APPLICATIONS IN MULTIPLE JURISDICTIONS

AND

IN THE MATTER OF

CHC HELICOPTER LLC, SUCCESSOR TO

CHC HELICOPTER CORPORATION

(the Filer)

 

DECISION

Background

The securities regulatory authority or regulator in each of the Jurisdictions (Decision Maker) has received an application from the Filer for a decision under the securities legislation of the Jurisdictions (the Legislation) that the Filer is deemed to have ceased to be a reporting issuer and to revoke the Filer's status as a reporting issuer (the Exemptive Relief Sought).

Under the Process for Exemptive Relief Applications in Multiple Jurisdictions (for a coordinated review application):

a) the Ontario Securities Commission is the principal regulator for this application, and

b) the decision is the decision of the principal regulator and evidences the decision of each other Decision Maker.

Interpretation

Terms defined in National Instrument 14-101 Definitions and Multilateral Instrument 11-102 Passport System have the same meaning if used in this decision, unless otherwise defined.

Representations

This decision is based on the following facts represented by the Filer:

1. Prior to the transactions described below, the Filer was a corporation governed by the Canada Business Corporations Act (the CBCA) with its registered address located at 4740 Agar Drive, Richmond, British Columbia, Canada V7B 1A3.

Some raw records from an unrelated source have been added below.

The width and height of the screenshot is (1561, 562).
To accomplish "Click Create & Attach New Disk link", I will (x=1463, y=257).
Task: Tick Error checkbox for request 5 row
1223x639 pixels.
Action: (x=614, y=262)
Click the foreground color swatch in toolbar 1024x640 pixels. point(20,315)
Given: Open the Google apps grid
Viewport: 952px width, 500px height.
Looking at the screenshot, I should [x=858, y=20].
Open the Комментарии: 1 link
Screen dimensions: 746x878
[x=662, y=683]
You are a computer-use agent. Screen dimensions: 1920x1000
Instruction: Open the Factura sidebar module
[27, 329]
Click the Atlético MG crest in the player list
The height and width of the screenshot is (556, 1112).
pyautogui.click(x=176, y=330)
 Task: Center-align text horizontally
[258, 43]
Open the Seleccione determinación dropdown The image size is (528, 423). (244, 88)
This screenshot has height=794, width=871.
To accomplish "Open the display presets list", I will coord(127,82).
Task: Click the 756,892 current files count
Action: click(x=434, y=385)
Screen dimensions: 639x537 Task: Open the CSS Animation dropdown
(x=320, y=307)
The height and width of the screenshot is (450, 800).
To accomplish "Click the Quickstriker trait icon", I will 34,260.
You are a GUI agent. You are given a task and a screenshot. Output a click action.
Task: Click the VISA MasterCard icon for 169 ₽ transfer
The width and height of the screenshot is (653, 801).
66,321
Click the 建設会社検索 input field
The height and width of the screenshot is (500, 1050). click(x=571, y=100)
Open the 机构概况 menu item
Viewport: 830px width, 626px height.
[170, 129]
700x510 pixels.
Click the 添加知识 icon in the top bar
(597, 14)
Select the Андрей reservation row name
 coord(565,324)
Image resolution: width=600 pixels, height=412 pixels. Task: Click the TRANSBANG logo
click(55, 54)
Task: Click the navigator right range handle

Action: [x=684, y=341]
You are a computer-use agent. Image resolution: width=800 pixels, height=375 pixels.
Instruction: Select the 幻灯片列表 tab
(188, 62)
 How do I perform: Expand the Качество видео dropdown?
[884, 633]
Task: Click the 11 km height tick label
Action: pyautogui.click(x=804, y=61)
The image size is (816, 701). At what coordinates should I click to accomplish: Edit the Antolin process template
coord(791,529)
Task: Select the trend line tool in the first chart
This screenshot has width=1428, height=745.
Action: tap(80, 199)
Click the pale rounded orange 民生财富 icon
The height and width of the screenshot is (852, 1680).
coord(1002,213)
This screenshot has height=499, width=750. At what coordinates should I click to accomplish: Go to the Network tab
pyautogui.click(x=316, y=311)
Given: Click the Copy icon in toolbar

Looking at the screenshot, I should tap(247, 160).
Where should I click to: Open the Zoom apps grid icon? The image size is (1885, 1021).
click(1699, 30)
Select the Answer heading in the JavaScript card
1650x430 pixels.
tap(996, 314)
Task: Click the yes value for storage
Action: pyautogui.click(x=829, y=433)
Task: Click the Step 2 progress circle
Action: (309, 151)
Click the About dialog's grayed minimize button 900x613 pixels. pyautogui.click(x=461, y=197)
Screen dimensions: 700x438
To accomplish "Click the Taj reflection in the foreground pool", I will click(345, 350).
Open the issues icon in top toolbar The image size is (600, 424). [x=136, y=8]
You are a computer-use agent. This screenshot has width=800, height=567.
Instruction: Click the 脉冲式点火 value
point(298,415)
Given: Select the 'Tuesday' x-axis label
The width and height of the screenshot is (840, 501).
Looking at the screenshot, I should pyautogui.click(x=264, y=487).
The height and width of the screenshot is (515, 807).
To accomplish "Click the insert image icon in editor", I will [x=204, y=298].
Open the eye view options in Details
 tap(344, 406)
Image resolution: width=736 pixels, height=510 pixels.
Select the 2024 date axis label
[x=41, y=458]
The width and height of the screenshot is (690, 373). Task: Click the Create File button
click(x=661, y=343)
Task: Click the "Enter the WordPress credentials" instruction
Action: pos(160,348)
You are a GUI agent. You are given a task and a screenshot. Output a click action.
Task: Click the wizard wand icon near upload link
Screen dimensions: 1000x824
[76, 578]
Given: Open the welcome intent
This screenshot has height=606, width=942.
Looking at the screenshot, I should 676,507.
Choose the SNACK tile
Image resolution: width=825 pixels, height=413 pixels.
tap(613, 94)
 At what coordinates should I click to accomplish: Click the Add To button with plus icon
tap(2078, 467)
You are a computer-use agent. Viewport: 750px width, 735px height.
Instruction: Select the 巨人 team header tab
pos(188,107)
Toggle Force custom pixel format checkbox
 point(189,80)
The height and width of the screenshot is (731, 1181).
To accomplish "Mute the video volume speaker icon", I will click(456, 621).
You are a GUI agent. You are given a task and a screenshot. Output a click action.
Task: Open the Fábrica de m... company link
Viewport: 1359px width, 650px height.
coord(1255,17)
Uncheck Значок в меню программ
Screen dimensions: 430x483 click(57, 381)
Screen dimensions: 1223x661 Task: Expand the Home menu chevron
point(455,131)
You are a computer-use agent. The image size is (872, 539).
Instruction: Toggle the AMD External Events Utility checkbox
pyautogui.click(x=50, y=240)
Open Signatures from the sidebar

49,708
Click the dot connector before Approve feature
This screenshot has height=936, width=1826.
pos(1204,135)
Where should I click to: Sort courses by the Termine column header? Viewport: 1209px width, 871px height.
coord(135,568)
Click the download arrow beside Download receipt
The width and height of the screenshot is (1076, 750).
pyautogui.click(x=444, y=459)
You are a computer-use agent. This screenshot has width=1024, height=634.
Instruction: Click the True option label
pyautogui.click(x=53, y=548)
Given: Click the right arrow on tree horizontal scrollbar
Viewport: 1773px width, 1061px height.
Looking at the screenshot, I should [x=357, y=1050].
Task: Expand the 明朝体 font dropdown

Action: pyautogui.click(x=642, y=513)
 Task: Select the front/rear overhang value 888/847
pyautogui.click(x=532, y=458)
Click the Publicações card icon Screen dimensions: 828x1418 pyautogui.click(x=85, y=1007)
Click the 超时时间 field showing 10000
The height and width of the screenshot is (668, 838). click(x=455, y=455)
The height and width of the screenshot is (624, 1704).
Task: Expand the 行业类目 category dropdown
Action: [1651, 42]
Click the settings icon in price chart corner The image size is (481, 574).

2. On February 22, 2008, 6922767 Canada Inc. (the Acquirer), an affiliate of funds managed by First Reserve Corporation, and the Filer entered into an arrangement agreement pursuant to which the Acquirer agreed to acquire all of the issued and outstanding Class A Subordinate Voting Shares (Class A Shares) and Class B Multiple Voting Shares (Class B Shares) of the Filer at a purchase price of CDN$32.68 per share (subject to adjustment) pursuant to a plan of arrangement under the Canada Business Corporations Act (the Arrangement).

3. Prior to consummation of the Arrangement, the Filer's authorized share capital included an unlimited number of Class A Subordinate Voting Shares (Class A Shares), an unlimited number of Class B Multiple Voting Shares (Class B Shares) and an unlimited number of Ordinary Shares (Ordinary Shares).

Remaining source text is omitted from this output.